Clickbaits are made to lure you in. They are so attractive and yet usually misleading. This kind of headlines has been extensively exploited to the point that bots are being used to generate headlines.
From the standpoint of readers who want to get information or moderators who want to uphold the integrity of their site’s content, spotting these bot-generated headlines will help a lot. Clickbaits can become wildfires of misinformation left unchecked.
With this, a collaboration study from Penn State University and Arizona State University developed a human-aided AI system to improve the discernment between bot-generated and human written headlines.
An AI-human collaboration
The researchers of the study pointed out one challenge in automatedly combatting clickbait — the lack of high-quality labeled samples to train AI system.
To remedy this, the researchers commissioned human entities such as crowdworkers and journalism students to make clickbaits. At the same time, they used deep generative models to make clickbaits from scratch.
Pooling these together, we have what they defined as synthetic clickbaits.
The results?

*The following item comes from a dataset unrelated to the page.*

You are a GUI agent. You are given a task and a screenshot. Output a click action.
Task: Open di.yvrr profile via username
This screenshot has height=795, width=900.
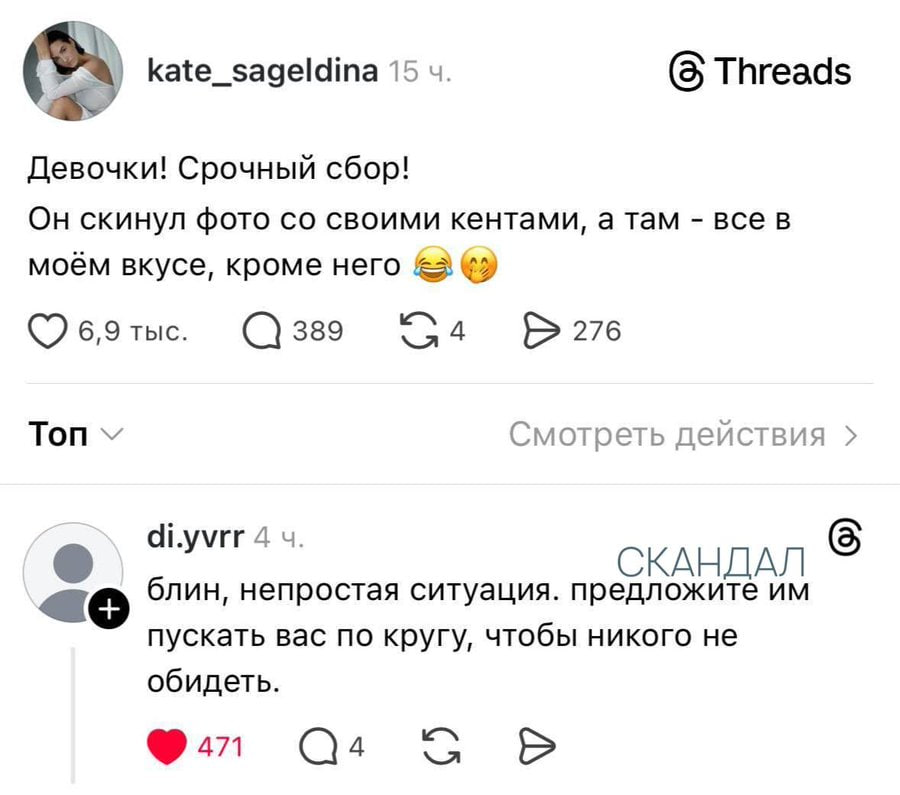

A spike in the area-under-the-curve (AUC) values of the models by as high as 14.5%. Higher AUC values mean that the model is better at classifying the data on-hand.
This improved performance allowed it to outperform the some of the excellently performing clickbait detection algorithms we have right now.
Insufficient data in supervised learning in one of the problems faced in AI and machine learning (ML) systems today in the context of clickbait detection.
With this study showing that synthetically-generated text can help to supplement existing training samples for ML systems, this kind of data sets could be an interesting domain to further explore in other studies.
Through more developments like this, content moderation will be further improved. Human moderators can then focus on combating intentional information with a huge number of bot-generated ones filtered out.